The hearing did take a significant detour from the core issue about the “safe harbor” into a discussion of the overall FDA drug approval process, and especially how much FDA focuses on whether new drugs will actually work as well as be safe, but the overall focus of the one-hour review was on the infringement exemption.

Attorney Flores for Integra appeared to make little headway with an attempt to convince the Court that the Federal Circuit itself had not actually taken a position on how far the exemption was to reach. He argued that the appeals court had focused solely on whether there was any error in the District Court decision against Merck. The Chief Justice noted that the appeals court majority had spent ten pages discussing that issue, and Justice Ruth Bader Ginsburg noted that the dissenting judge on the appeals panel had thought the majority had ruled directly on the issue.

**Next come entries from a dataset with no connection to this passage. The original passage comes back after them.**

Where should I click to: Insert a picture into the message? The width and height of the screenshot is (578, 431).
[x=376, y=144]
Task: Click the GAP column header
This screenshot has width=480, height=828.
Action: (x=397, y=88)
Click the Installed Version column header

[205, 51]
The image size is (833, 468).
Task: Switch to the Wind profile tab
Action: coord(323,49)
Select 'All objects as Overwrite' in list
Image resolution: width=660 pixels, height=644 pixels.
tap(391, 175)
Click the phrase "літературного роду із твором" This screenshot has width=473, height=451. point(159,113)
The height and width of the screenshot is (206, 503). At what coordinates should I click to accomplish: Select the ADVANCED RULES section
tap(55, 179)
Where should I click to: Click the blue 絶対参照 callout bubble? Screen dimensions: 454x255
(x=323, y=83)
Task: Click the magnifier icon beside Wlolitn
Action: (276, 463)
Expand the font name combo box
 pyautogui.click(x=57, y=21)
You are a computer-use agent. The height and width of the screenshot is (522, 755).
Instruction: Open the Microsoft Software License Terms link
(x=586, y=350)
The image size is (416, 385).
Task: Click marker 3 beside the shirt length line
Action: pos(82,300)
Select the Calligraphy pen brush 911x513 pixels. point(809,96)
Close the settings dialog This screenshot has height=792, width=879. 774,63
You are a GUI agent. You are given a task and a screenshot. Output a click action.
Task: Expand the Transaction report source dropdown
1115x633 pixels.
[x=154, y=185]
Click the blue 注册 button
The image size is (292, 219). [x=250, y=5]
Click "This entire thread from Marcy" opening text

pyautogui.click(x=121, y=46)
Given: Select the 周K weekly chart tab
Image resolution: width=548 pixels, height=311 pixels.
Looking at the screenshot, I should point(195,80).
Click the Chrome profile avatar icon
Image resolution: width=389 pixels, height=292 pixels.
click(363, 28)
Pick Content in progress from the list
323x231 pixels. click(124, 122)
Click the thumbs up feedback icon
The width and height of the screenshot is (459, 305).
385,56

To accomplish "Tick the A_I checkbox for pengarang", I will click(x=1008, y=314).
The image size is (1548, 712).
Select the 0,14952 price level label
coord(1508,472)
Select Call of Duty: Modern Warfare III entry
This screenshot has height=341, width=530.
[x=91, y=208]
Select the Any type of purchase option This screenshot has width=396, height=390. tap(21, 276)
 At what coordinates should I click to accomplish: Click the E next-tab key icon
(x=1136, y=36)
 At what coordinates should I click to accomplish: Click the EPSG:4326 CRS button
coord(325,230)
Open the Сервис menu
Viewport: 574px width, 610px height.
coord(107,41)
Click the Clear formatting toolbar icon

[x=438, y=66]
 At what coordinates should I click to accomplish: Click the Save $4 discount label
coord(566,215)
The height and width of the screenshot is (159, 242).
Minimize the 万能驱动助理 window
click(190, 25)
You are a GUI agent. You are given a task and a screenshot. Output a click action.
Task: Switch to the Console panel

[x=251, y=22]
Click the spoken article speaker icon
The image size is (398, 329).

Merck’s claim to the exemption was strongly supported by the U.S. government as an amicus. Assistant Solicitor General Daryl Joseffer mounted a brief, but penetrating, assault on the Federal Circuit’s conclusions. Justice O’Connor, in several comments, relied upon the government’s view in part of her criticism of the panel decision.



2 Comments »



  1. I’m curious if the topics of “research tools” and common law exemptions — two issues that received attention primarily in the amicus briefs — were raised at the oral argument.

    Comment by Chris — April 25, 2005 @ 11:42 am

  2. I’ve just finished reading the transscript of the Merck argument, and was wondering if some of the experienced Supreme Court advocates out there would address some issues it raises for me.
    It seems to me that Mr. Flores for the respondents was trying to get a decision on his case — the one that he had tried in district court, which had survived review in the Federal Circuit — and it did seem that the Merck position had changed over the course of litigation. Although this is generally a good bottom side approach to appellate advocacy, he got slapped down by the Chief Justice, taking a position which seems to be accepted across the spectrum of the Court, that the Court’s role is to answer the questions presented.
    There does seem to be a criticism of the Supreme Court from the 8th and 9th circuit judges whose arguments I listen to, particularly in regard to the sentencing guideline cases, that the Court is to willing to slough off practical issues of appellate practice like preserving errors for review or what constitutes plain error onto the appellate courts. Which gets back to questions like, to what extent is it the court’s job to resolve the cases it chooses to decide?
    Gotta run, thanks for reading this.

    TG responds: In my experience, Roger’s comment is spot-on. I think that the Justices are generally simply interested in announcing a controlling rule of law and won’t be dissuaded by the procedural posture of a case. I think Cheney is a good example of that.